Summary — Judgment of the Court (First Chamber), 4 May 2017

  1. EU Treaties—Territorial scope—Application to acts of secondary legislation containing no precise delimitation—Provisions of Regulation No 1889/2005 relating to the obligation to declare certain cash sums in the airports of Member States)

    (Art. 52 TEU; Art. 355 TFEU; European Parliament and Council Directive No 1889/2005, Art. 3(1))

  2. Free movement of capital and liberalisation of payments—Controls of cash entering or leaving the European Union—Regulation No 1889/2005—Obligation to declare—Territorial scope—International transit areas of the airports of Member States—Included

    (European Parliament and Council Regulation No 1889/2005, Art. 3(1) and 4(1))

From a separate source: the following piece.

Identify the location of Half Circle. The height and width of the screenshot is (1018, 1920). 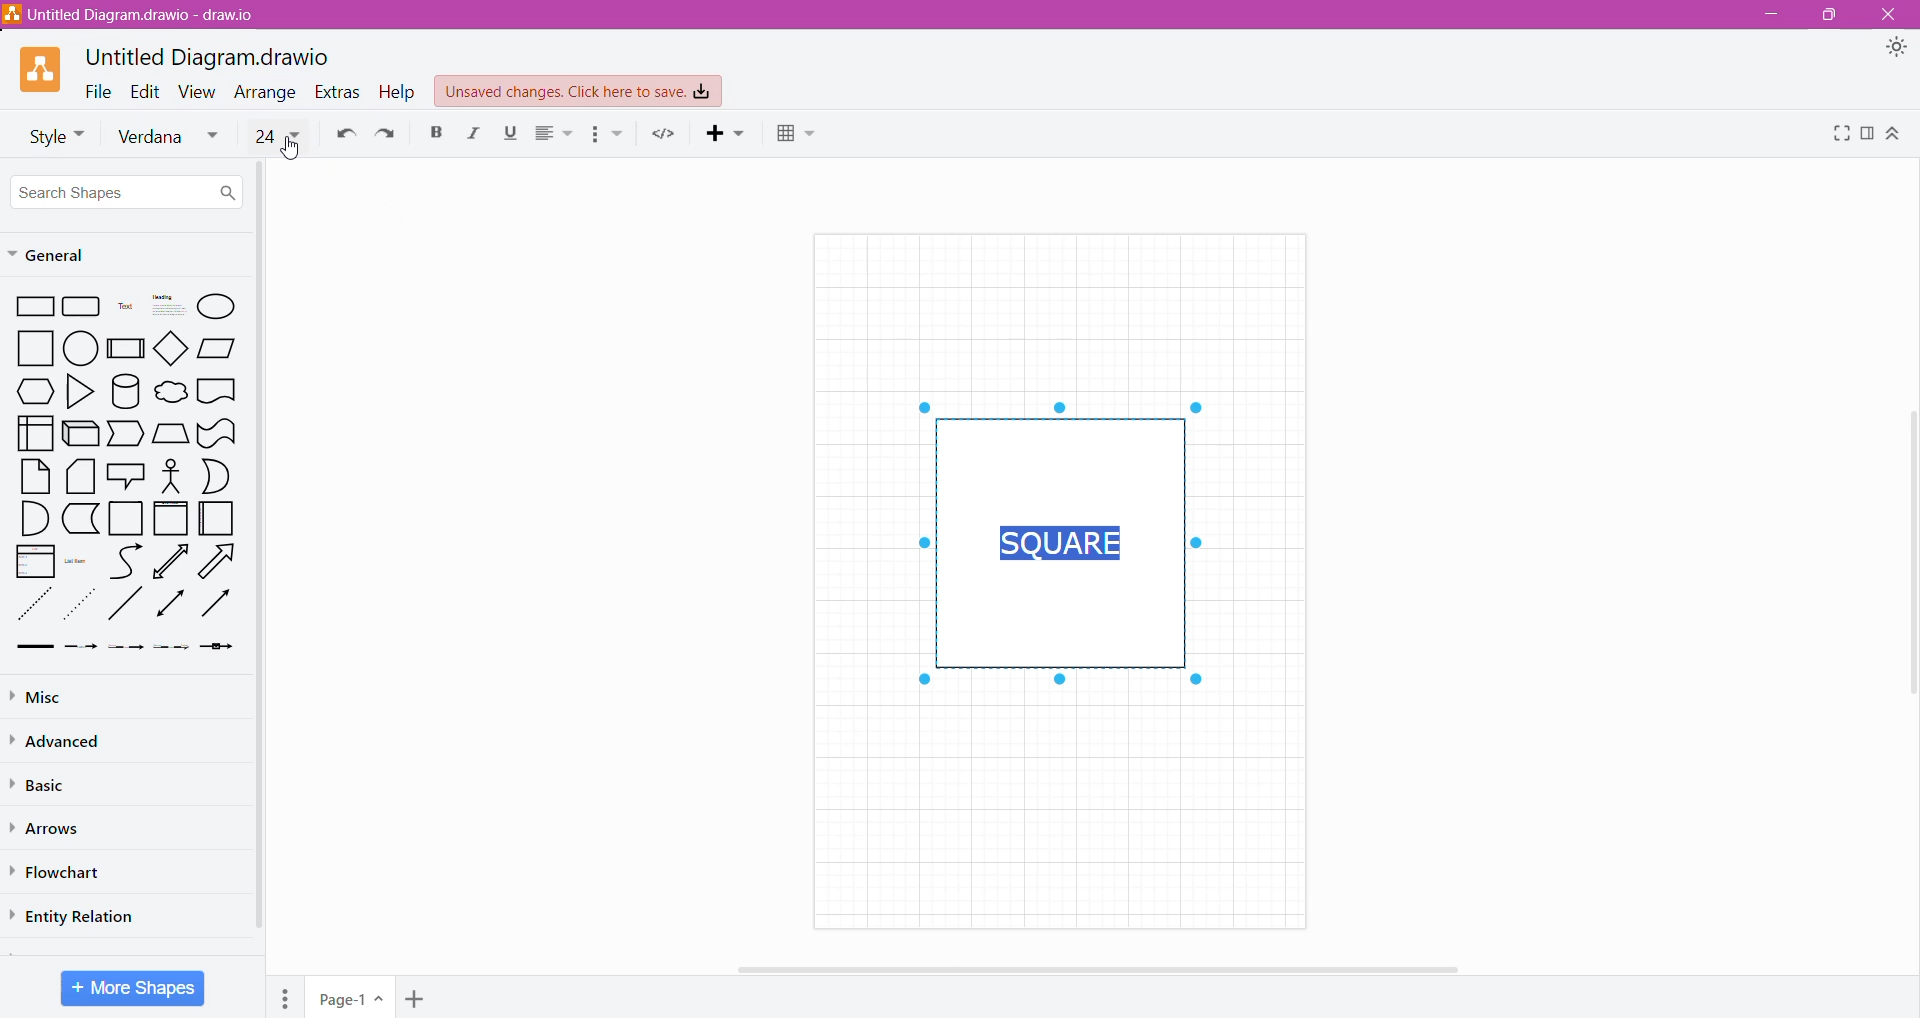
(216, 476).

  1.  EU territory corresponds to the geographical space referred to in Article 52 TEU and Article 355 TFEU which define the territorial scope of the Treaties. In the absence of detail as to the territorial scope of an act of secondary legislation, that scope must be determined on the basis of those provisions, since the secondary legislation applies in principle to the same area as the Treaties themselves and applies automatically in that area (see, to that effect, judgment of 15 December 2015, Parliament and Commission v Council, C‑132/14 to C‑136/14, EU:C:2015:813, paragraphs 76 and 77).

    First of all, the airports of Member States are part of that geographical area, and therefore part of EU territory. Next, the inevitable conclusion is that the provisions of Regulation No 1889/2005 do not exclude the applicability of the obligation to declare, laid down in Article 3(1) of that regulation, in the international transit areas of those airports, any more than Article 52 TEU and Article 355 TFEU exclude those areas from the territorial scope of the treaties, or lay down any exceptions in relation to those areas. This implies that, where a natural person moves from a place which is not part of the geographical area covered by Article 52 TEU and Article 355 TFEU to a place which is part of that area, that person enters the European Union for the purposes of Article 3(1) of Regulation No 1889/2005

    (see paras 22-26)

  2.  Article 3(1) of Regulation (EC) No 1889/2005 of the European Parliament and of the Council of 26 October 2005 on controls of cash entering or leaving the Community must be interpreted to the effect that the obligation to declare laid down in that provision is applicable in the international transit area of an airport of a Member State.

    Consequently, as the Advocate General stated in points 44 and 45 of his Opinion, it is clear from the objective pursued by Regulation No 1889/2005, from its international context and from the need to pursue the preventive and deterrent aim of the obligation to declare laid down in Article 3(1) of that regulation, that the notion of a ‘natural person entering or leaving’ the European Union, referred to in that provision, must be given a broad interpretation.

    The issue whether or not a national from a third State in the international transit area of an airport of a Member State has crossed the external border of the European Union, for the purposes of Article 4(1) of Regulation No 562/2006, is irrelevant to the previous considerations. Thus, in the absence of any express provision to that effect in either of those enactments, the interpretation of Article 3(1) of Regulation No 1889/2005 cannot depend on the interpretation of the notion of crossing an external border of the European Union for the purposes of Article 4(1) of Regulation No 562/2006.

    Having regard to all the foregoing considerations, the international transit areas of the airports of Member States must not be excluded from the scope of Article 3(1) of Regulation No 1889/2005, so that, if a natural person disembarking from an aircraft coming from a third State in an airport in the territory of a Member State and waiting in the international transit area of that airport before boarding another aircraft heading to another third State is in possession of a sum equal to or greater than EUR 10000 in cash when he enters the European Union, he is subject to the obligation to declare laid down in Article 3(1) of Regulation No 1889/2005. In that regard, it falls to the Member States to take the appropriate measures to enable the interested parties to comply with that obligation in such a way as to ensure full legal certainty.